Passage given =>
_____
“The capacity of a population to safeguard sustainable access to adequate quantities of and acceptable quality water for sustaining livelihoods, human well-being, and socio-economic development, for ensuring protection against water-borne pollution and water-related disasters, and for preserving ecosystems in a climate of peace and political stability” (UN-Water, 2013).

This definition of water security by UN, if applied to the situation in Pakistan, exhibits the following scenario:

Access to adequate quantity and quality water

A major portion of the 220 million population of Pakistan doesn’t have access to the necessary quantity and quality of water. Areas like Thar (Sindh) have witnessed draught from the last many years and water available for irrigation across the country is also insufficient to fulfill the demand of farmers. In the urban cities, like Karachi, adequate water for drinking has become a severe problem for its citizens since the last decade. On the other hand, those cities (Lahore and Faisalabad), where drinking water is easily accessible, the issues of cleanliness and hygiene are major concerns for the people.
_____
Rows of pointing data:

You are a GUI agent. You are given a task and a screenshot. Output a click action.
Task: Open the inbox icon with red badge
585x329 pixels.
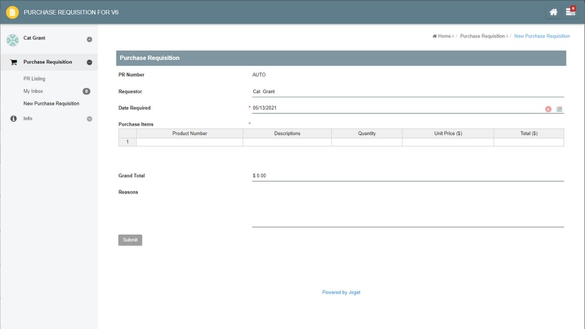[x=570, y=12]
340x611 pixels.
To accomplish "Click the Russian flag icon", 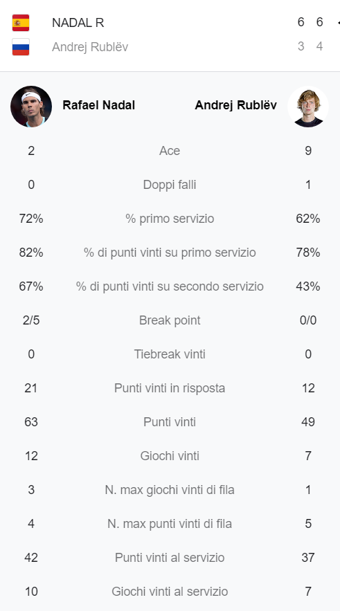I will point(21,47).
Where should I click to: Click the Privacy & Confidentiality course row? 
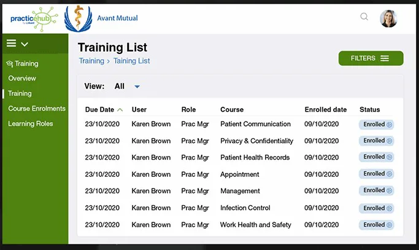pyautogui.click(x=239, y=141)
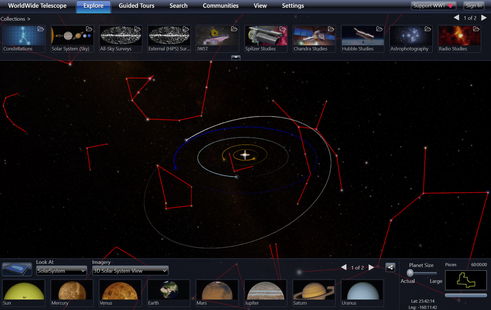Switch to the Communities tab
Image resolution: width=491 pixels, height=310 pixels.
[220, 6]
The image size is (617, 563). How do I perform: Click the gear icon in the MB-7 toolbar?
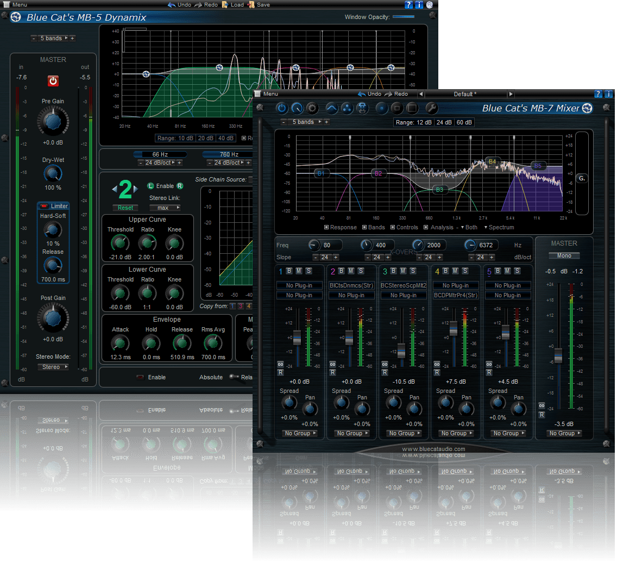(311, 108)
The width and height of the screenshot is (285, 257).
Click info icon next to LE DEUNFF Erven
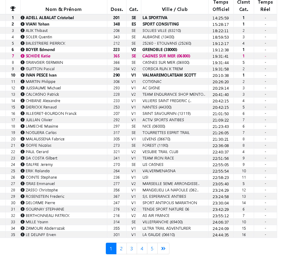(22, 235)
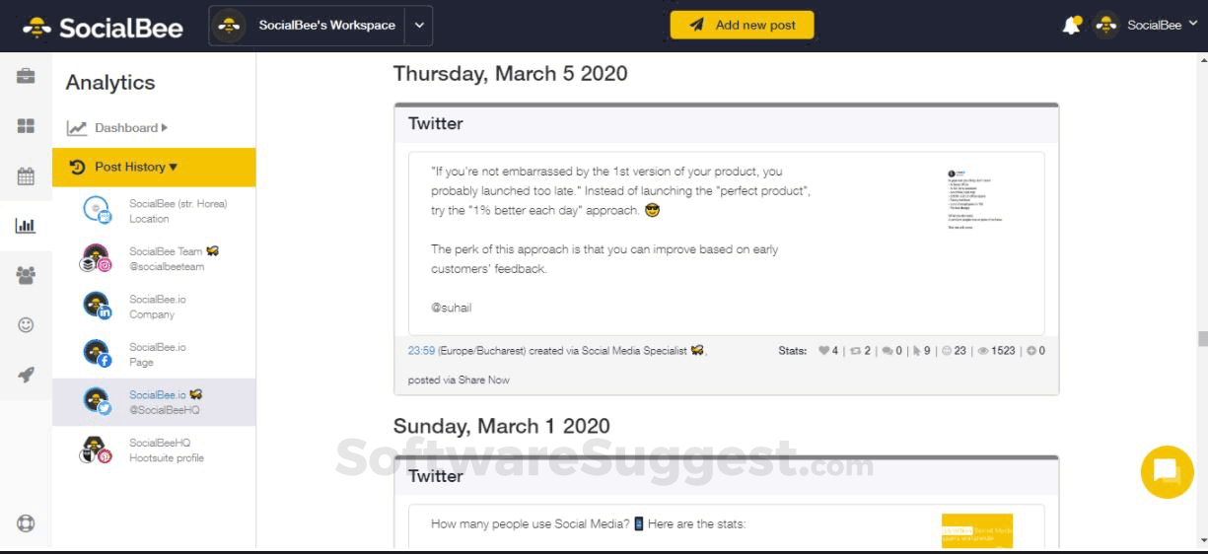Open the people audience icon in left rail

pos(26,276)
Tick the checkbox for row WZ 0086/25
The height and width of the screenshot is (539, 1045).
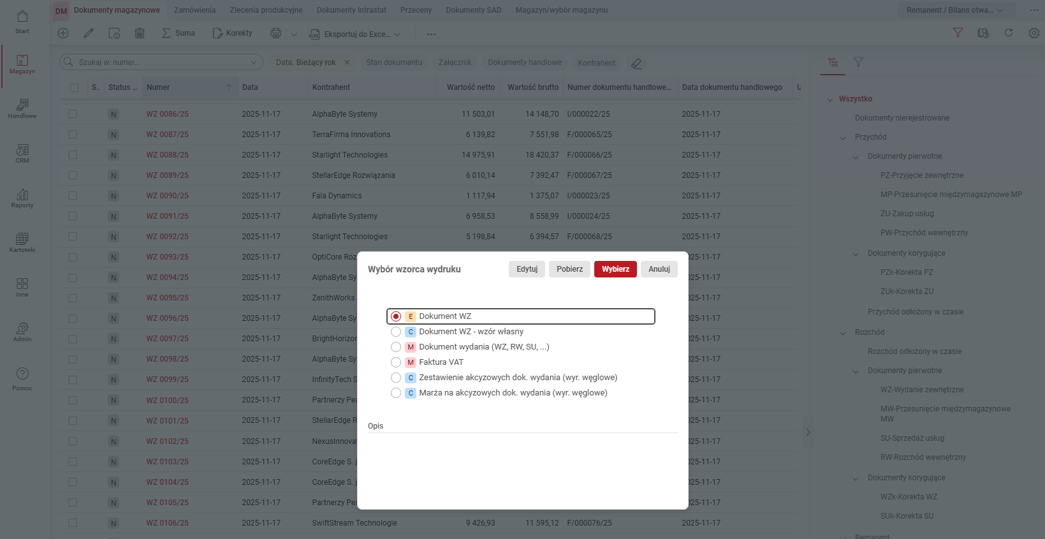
_____
Directions =>
(1) Can you convert the part of the rows that opens with the line containing "Tick the checkbox for row WZ 0086/25" and runs through the end of the rows into a Markdown table with the columns Number and Content, one line per table row, skipping blank lines and leaving out the pictures?
(2) How would the passage on water security in Pakistan carry on from where it stops?

Final results =>
(1)
| Number | Content |
|---|---|
| 1 | Tick the checkbox for row WZ 0086/25 |
| 2 | The height and width of the screenshot is (539, 1045). |

(2)
Water for sustaining livelihood, human well-being, and socio-economic development

The effect of the shortage of clean water is becoming more evident with every passing day. The agriculture-based economy suffers due to less output of corps and less contribution to GDP. The non-availability of water in rivers and canals has forced farmers to look for other sources. The alternatives to get water for irrigation, such as private water boring facilities run by fossil fuel powered generators and electrical motors increase the cost and effort which is not a sustainable solution. Moreover, such options are environmental hazards from the perspective of causing pollution.

The situation in urban cities is no different. In Karachi, long queues waiting to get water bucket filled from a water tanker, can be observed; while, in other cities, the in-house boring to extract water has provided an expensive but alternate solution to the reliance on government provision of clean drinking water. This might be a short term solution but in the long run, the effects of fast depletion of underground water level in one confined space (within a city) are drastic, alarming and calamitous.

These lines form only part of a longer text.